Segment Start: DATASET RECORDS

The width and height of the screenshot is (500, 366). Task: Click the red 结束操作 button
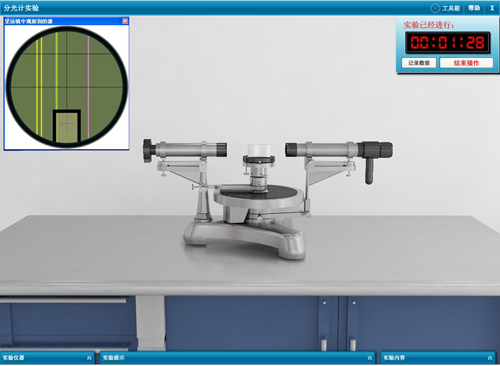coord(466,63)
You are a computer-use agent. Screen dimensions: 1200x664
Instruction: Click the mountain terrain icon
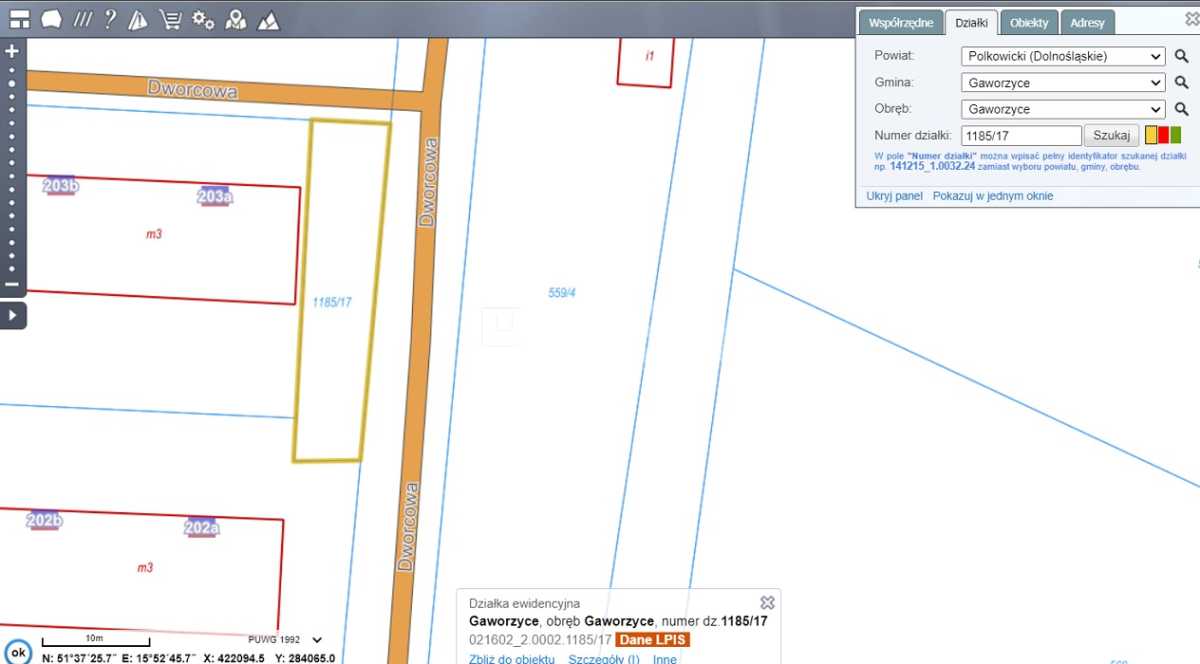pos(268,19)
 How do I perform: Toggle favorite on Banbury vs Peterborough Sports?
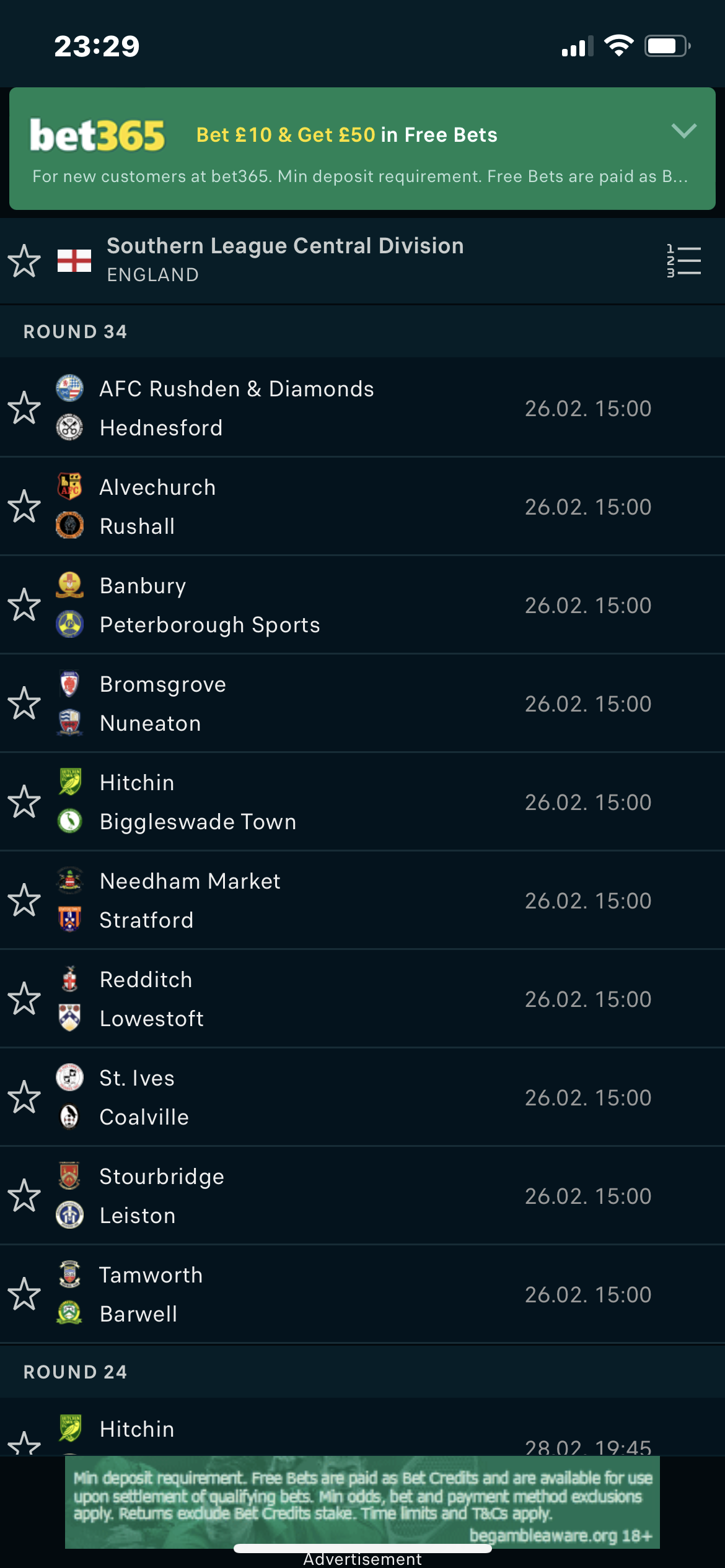pos(24,604)
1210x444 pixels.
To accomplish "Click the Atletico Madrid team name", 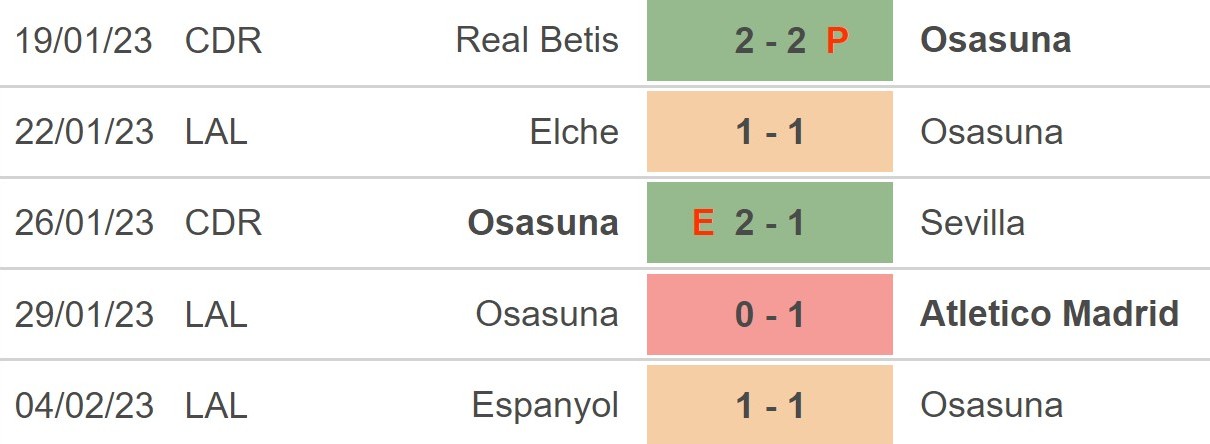I will (1049, 314).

Segment End: DATASET RECORDS

**EXERCISE PROMPT**
Please write out only the material above, exactly, from its first line through the line that contains "1210x444 pixels.", and include no pictures.

**EXERCISE SOLUTION**
The width and height of the screenshot is (500, 366). Task: Click the red 结束操作 button
coord(466,63)
You are a computer-use agent. Screen dimensions: 1200x664
Instruction: Click the mountain terrain icon
pos(268,19)
 How do I perform: Toggle favorite on Banbury vs Peterborough Sports?
pos(24,604)
1210x444 pixels.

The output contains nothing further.